International law on same-sex couples
International law through human rights law protects the right of intimate relations. This kind of protection is usually essential because it assures one of the rights to marriage, and at the same time, it gives one the right to private life as it prohibits discrimination of any form. If a person is not bisexual, then in many cases, the wish that one has to have an intimate relationship and live with it means that the person either wishes to live with a person of the same sex or to live with a person of the opposite sex. Nowadays, intimate relationships happen between people of the same sex i.e., same-sex couples and between different-sex couples. However, same-sex couples find it hard to get protection for their relationships since, over time, human rights treaties are usually interpreted, such that they only protect the rights of different-sex couples.

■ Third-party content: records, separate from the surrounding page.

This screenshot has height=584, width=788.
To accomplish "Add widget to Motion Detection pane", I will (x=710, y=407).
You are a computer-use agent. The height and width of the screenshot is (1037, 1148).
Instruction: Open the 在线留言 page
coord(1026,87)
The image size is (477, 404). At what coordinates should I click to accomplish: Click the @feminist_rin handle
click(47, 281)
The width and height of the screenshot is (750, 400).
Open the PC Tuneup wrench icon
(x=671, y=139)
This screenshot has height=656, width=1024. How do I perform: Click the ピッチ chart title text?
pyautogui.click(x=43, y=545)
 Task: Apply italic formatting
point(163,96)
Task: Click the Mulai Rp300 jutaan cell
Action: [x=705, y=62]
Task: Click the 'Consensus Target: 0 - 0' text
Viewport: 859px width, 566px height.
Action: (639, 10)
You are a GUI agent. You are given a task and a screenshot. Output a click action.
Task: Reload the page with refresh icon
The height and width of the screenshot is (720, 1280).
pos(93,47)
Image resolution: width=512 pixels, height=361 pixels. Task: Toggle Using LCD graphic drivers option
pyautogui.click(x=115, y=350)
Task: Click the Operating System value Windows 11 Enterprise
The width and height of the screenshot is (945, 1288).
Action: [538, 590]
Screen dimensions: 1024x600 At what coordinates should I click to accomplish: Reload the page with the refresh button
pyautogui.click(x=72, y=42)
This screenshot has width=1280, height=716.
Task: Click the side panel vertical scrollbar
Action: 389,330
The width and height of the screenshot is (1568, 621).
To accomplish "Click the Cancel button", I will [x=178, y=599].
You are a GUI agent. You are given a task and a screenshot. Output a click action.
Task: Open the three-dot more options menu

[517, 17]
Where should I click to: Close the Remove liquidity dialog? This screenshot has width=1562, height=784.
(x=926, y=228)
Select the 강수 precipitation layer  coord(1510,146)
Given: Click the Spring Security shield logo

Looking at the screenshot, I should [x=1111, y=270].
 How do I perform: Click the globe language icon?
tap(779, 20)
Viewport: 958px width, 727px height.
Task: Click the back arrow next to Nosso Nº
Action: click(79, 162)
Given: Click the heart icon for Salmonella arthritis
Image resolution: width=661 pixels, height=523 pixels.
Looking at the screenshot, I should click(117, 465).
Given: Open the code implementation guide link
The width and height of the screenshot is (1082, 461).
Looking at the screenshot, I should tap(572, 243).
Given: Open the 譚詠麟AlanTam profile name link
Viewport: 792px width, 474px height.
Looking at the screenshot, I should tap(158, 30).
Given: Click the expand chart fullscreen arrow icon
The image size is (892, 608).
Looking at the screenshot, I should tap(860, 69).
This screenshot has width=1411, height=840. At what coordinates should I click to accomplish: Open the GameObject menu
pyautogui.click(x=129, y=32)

In the recent past, different states have embraced the idea of same-sex relationships and legalized marriages between such coupled in the national domestic law. Nevertheless, LGBT individuals have not yet got the kind of treatment heterosexual couples are accorded in terms of accessing marriage and recognition of their families. Internationally, the subject of LGBT is far from articulate since bodies such as the Human Right Committee (HRC) does not require the contracting states to legalize same-sex marriage. Thus, the LGBT persons’ matrimonial status is not protected and thus proving it difficult for these people to start families, and subsequently, there is no substantive legal recognition of their family life, which denies them parental rights. The same applies to transgender persons.
The rights of transgender persons purely depends on their state’s stand on recognizing their new gender and the possibility of them undergoing a gender reassignment procedure. Further, for a transgender person who is already married, they will have to divorce or turn their marriage into a civil union before carrying gender reassignment.